A graveyard is a good place to gain perspective on life—in all its tenses and tensions. The past tugging at the shirt sleeves of the present; the future hiding behind gravestones; today’s dirt and dust hiding yesterday’s ashes. In a cemetery, all of life can be rolled into one picture: A collection of markers that signal the lives of remarkable people.
Cemeteries also call to mind the question that heads this entry. To voice the matter differently: What will mark your life—whether in a burial ground or elsewhere—so that future generations will know what and who you were? Or even this harder question: WILL you be remembered, and for what?
Your legacy could be summarized in an epitaph on a gravestone, but it may also be revealed in other ways and places: In a family history you have collected or written; in treasured artifacts that characterize what has been important to you; in the things you have constructed, built, begun, maintained or improved.

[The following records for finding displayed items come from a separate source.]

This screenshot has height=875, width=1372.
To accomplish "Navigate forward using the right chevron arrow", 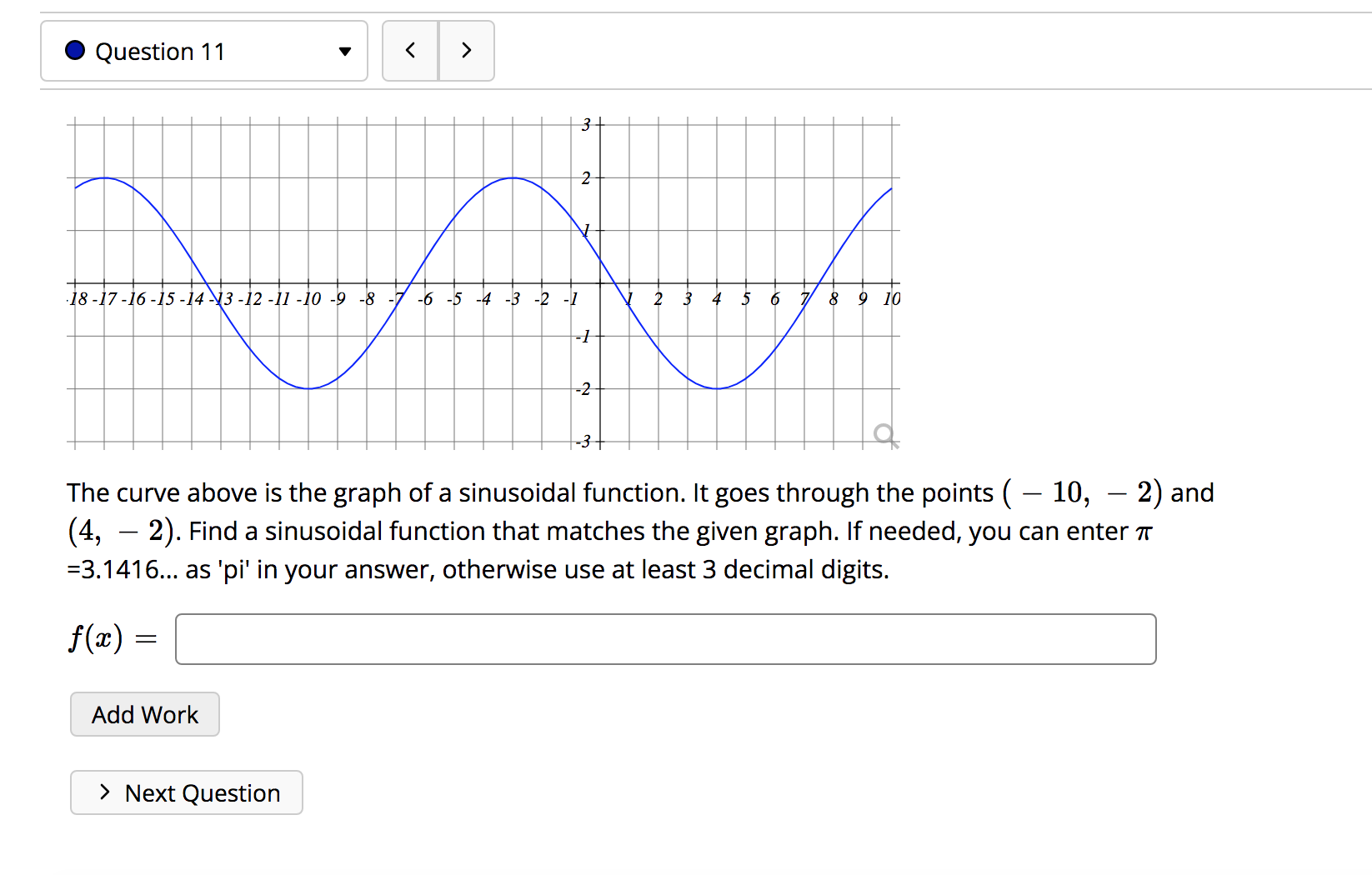I will click(467, 50).
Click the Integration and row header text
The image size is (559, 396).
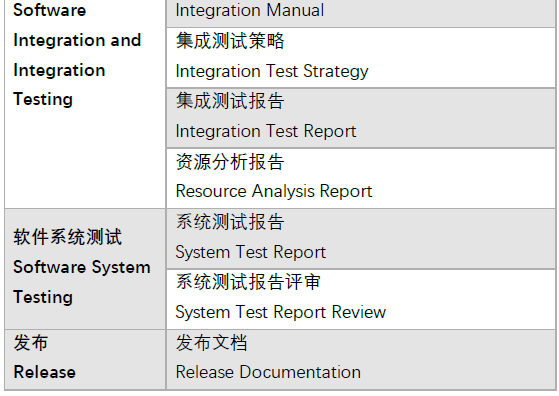[77, 40]

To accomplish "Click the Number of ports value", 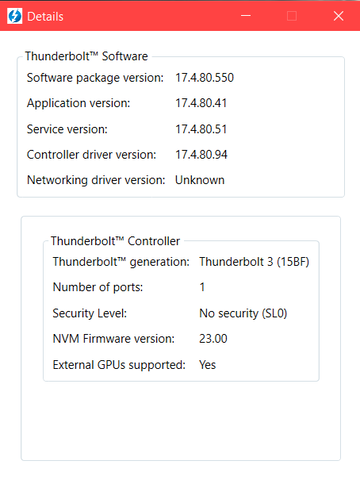I will tap(202, 287).
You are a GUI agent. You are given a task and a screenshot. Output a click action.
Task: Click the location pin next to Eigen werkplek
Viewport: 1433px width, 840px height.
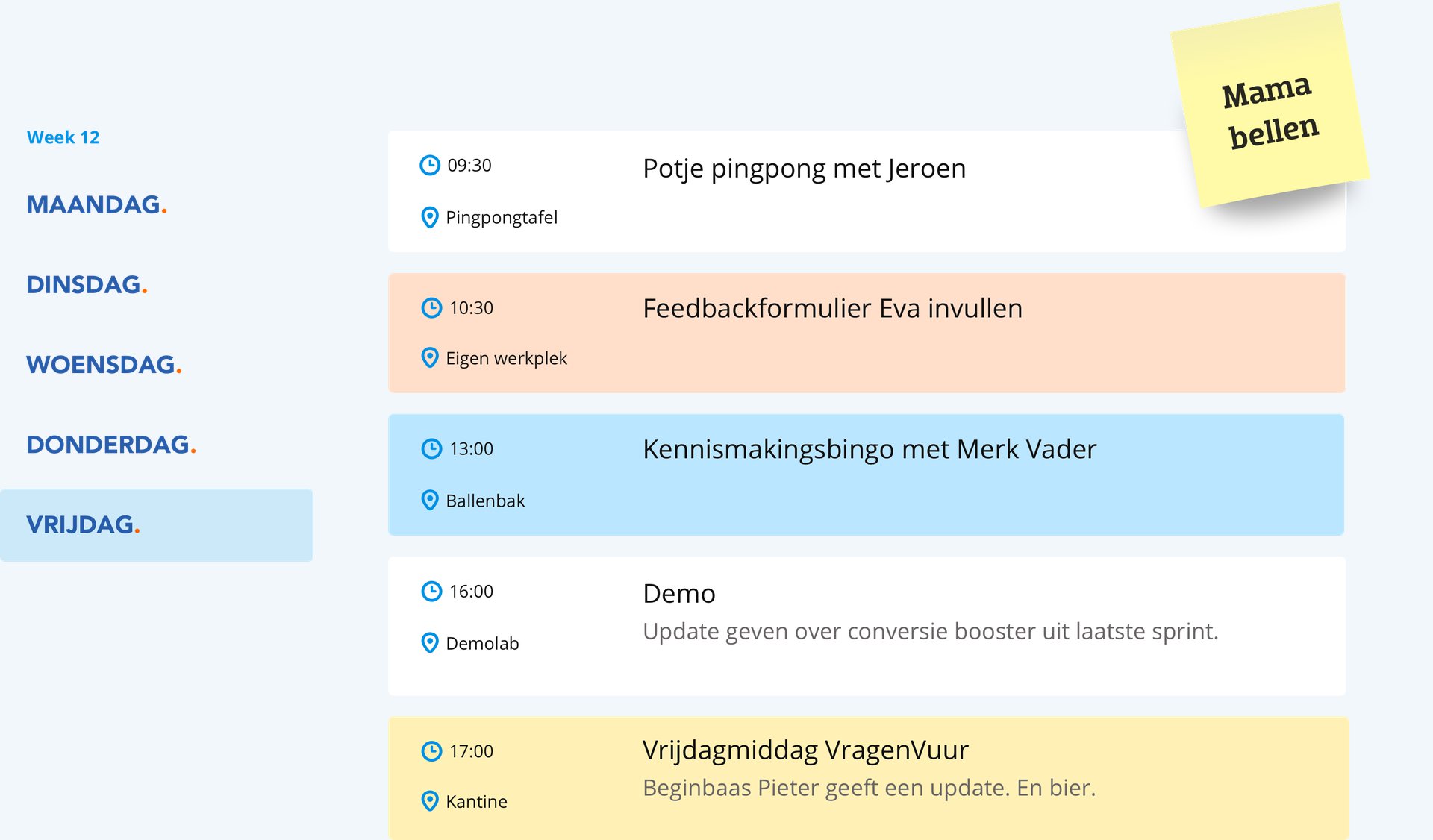[x=430, y=358]
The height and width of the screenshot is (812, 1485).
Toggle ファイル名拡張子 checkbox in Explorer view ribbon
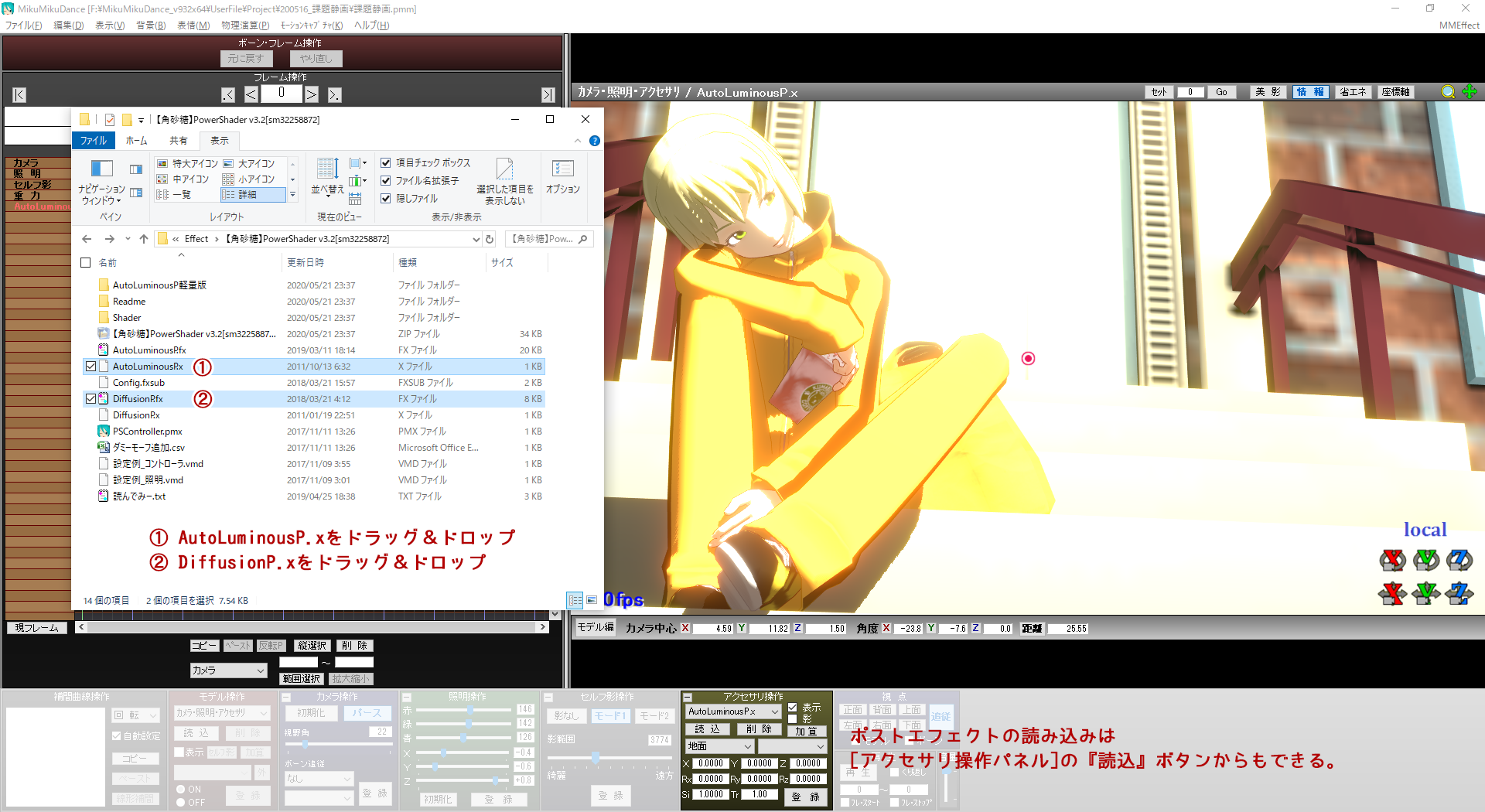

Certainly you will be remembered by virtue of the people whose lives you helped shape. (The teachers, friends and mentors who shaped me always stand tall in my memories!)
Being remembered may not seem important—you’re humble and know your place in the cosmos. But think of the folks who will live on after your passing into life eternal: How they will want to hold dearly onto what was important and valuable and godly about you. How they will try to move past grief into resolute living-like-you. How your life’s markers will keep you strong in their memories, and insistent in their determination to follow in your footsteps! Because you love these folks, you’ll want to develop your markers now.
In that way, your coming past tense will be their present and future tenses!